In other words, because we are socialized to see specific identities, presentations, and titles as better or worse than one another, this bleeds over into kink expressions and culture. To change this, we must first examine why we think of certain acts of desires as ideal and others as “less than.”
As sex counselor and author, Eric Marlowe Garrison, echoed:
“My favorite phrase from the kink community: "Don’t yuck my yum." (Don’t put down something (usually a kink) that brings me pleasure, even if you don’t do it, we won’t do it, or if you tried it and hated it). “
Kink is a place where shame should be left at the door. This is particularly true for those just entering kinky spaces for the first time. I asked Dr. Pitagora for her advice for newbies and handling the pressure to be less-vanilla or even just thinking they need to engage in certain kinks to prove themselves. She advised:
“Before engaging in any kinky interaction, it’s important to remember that there is no obligation to participate in any regard before there is the desire to [do so], and engagement in the scaffolding of consent as described above. It’s also a good idea to have a plan for how to avoid the inevitable person who attends group spaces and acts coercively to push limits, which depends on the person’s internal and external resources in the moment. Going with a friend or a date is a good approach. If [you're] going alone, it’s okay to completely ignore the person and walk away if that feels best in the moment. [You can] say [you're] not interested at the moment [and you'll] let the person know if [you] change [your] mind. If someone is acting in a pushy manner at a kink event, it’s not necessary to follow any sort of protocol, because protocol is something that should be consented to before followed…

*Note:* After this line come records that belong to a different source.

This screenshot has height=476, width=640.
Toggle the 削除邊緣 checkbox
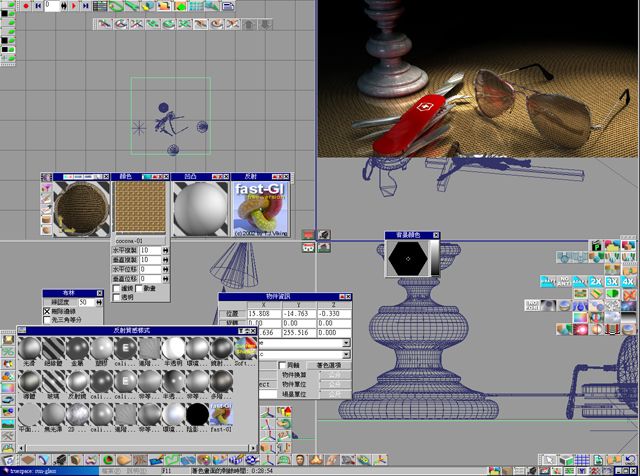47,312
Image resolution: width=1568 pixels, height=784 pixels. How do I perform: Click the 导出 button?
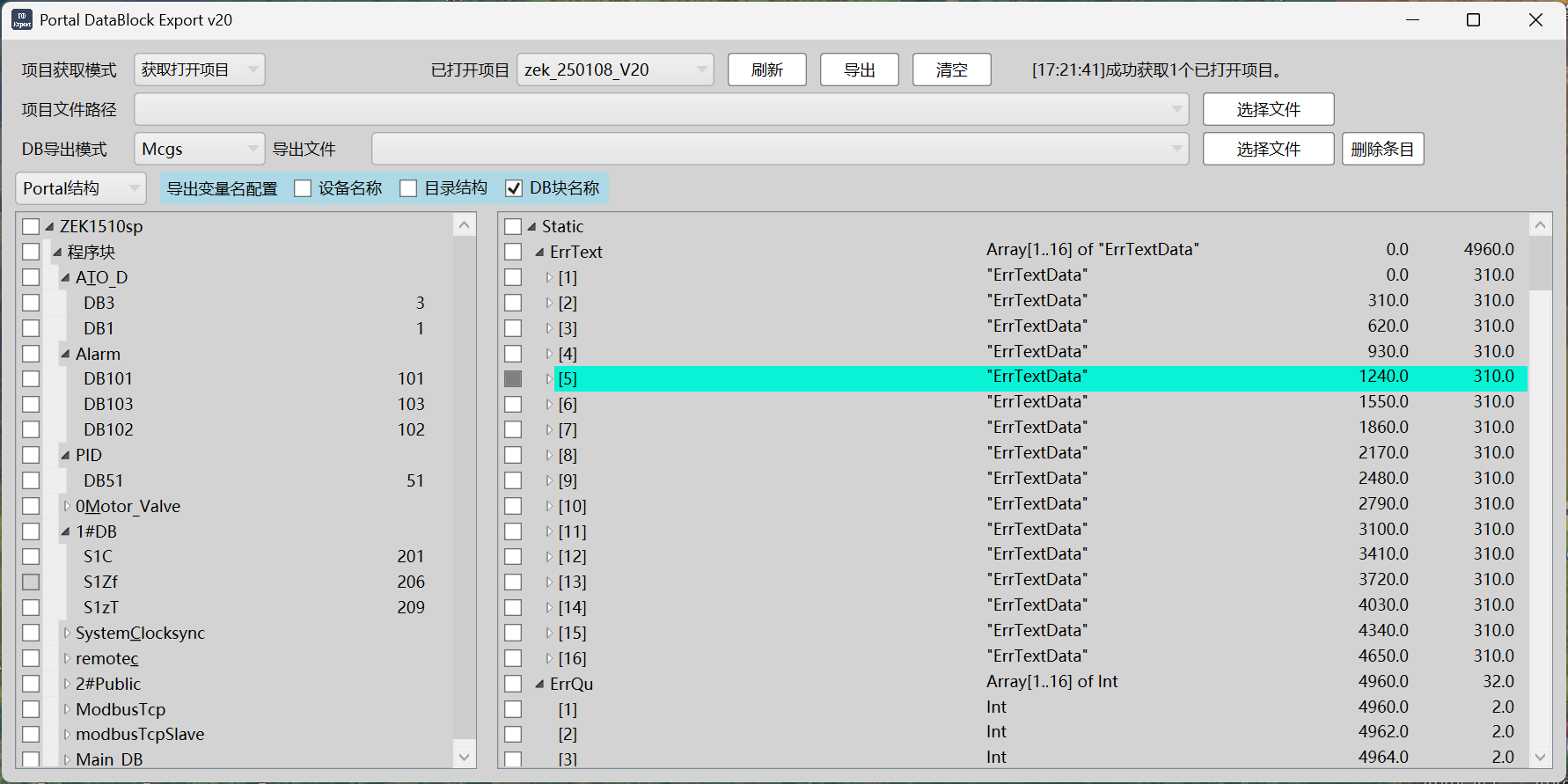point(859,70)
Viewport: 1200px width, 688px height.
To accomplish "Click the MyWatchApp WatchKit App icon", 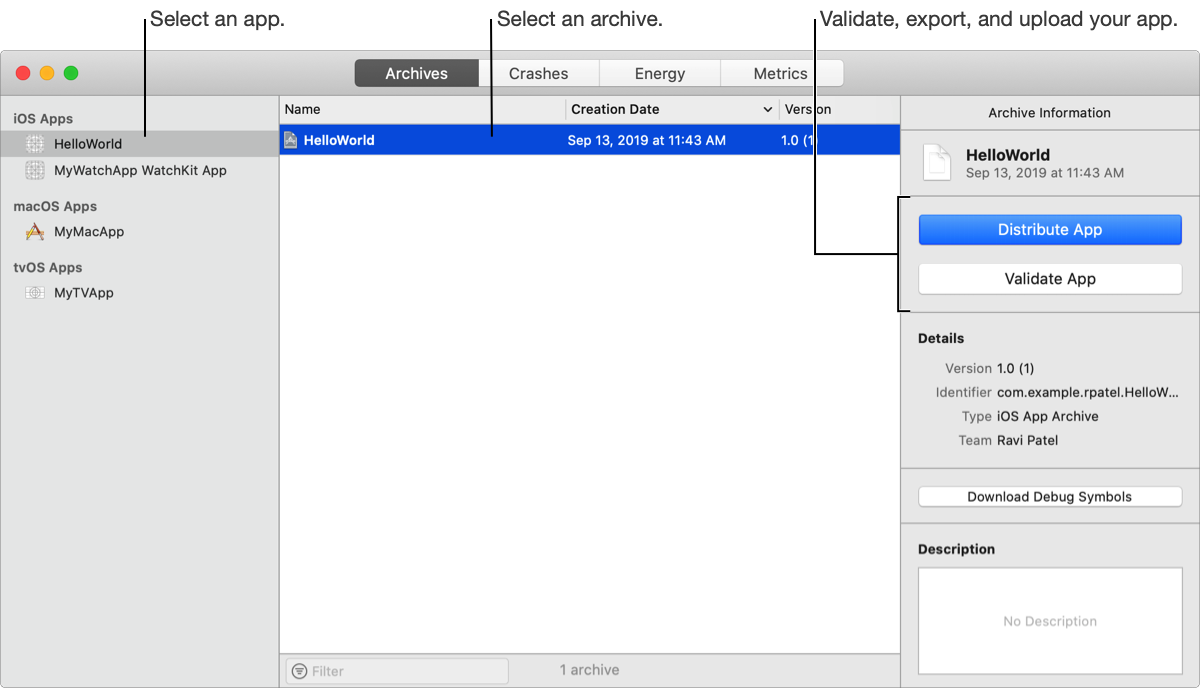I will point(36,170).
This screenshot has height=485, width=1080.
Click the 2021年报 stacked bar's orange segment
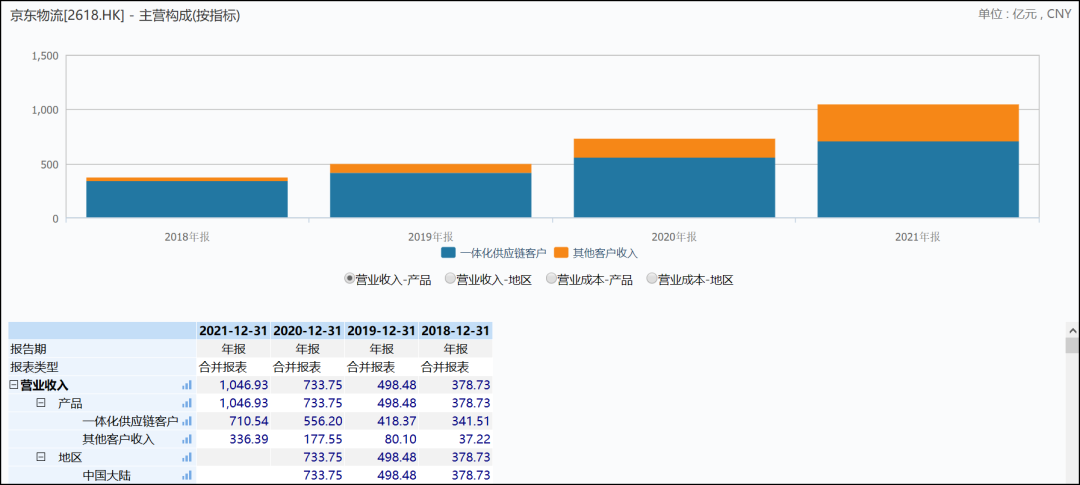click(x=917, y=123)
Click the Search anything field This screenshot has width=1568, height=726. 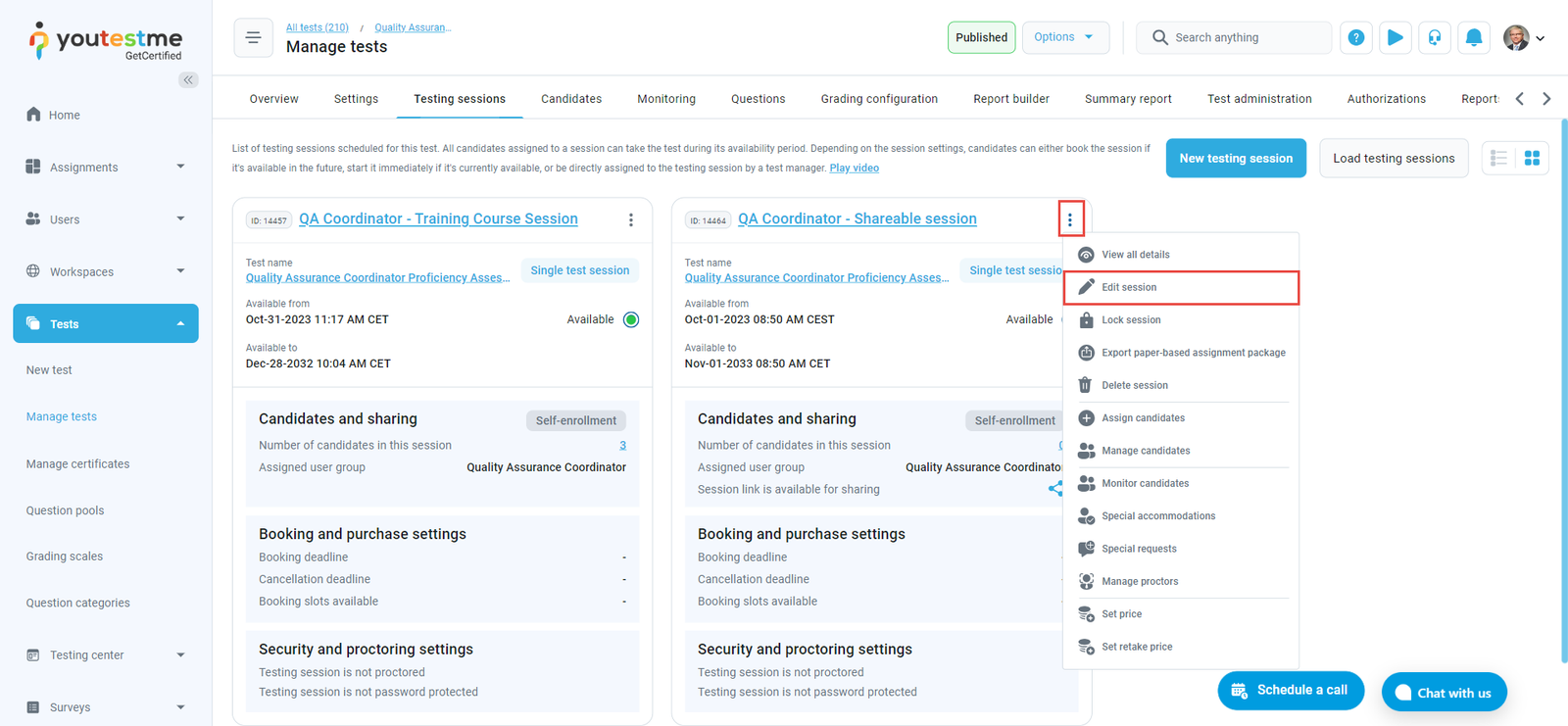click(1245, 37)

Group spaces typically contain a high percentage of extroverts and exhibitionists, and it’s a good idea to remember this and remember that everyone has different intra- and interpersonal boundaries. The best way to understand and maintain interpersonal boundaries is to understand and talk to a trusted friend or partner about intrapersonal boundaries before exploring with others.”
Read: Kinky or Vanilla: Who Draws the Line?
Kink Is Personal
Identifying as kinky, or just being interested in learning more about kink is an entirely personal and individualized experience. Do not think that belong to kink groups or to visit kinky spaces you have to qualify as “kinky-enough.”
Research, discuss, and experiment with what feels right in your body, mind, and spirit. In the same vein, don’t look down on kinks that you find weird or unappealing (as long as they are consensual). Let’s commit to taking the hierarchy out of kink and making the community one of true love and acceptance.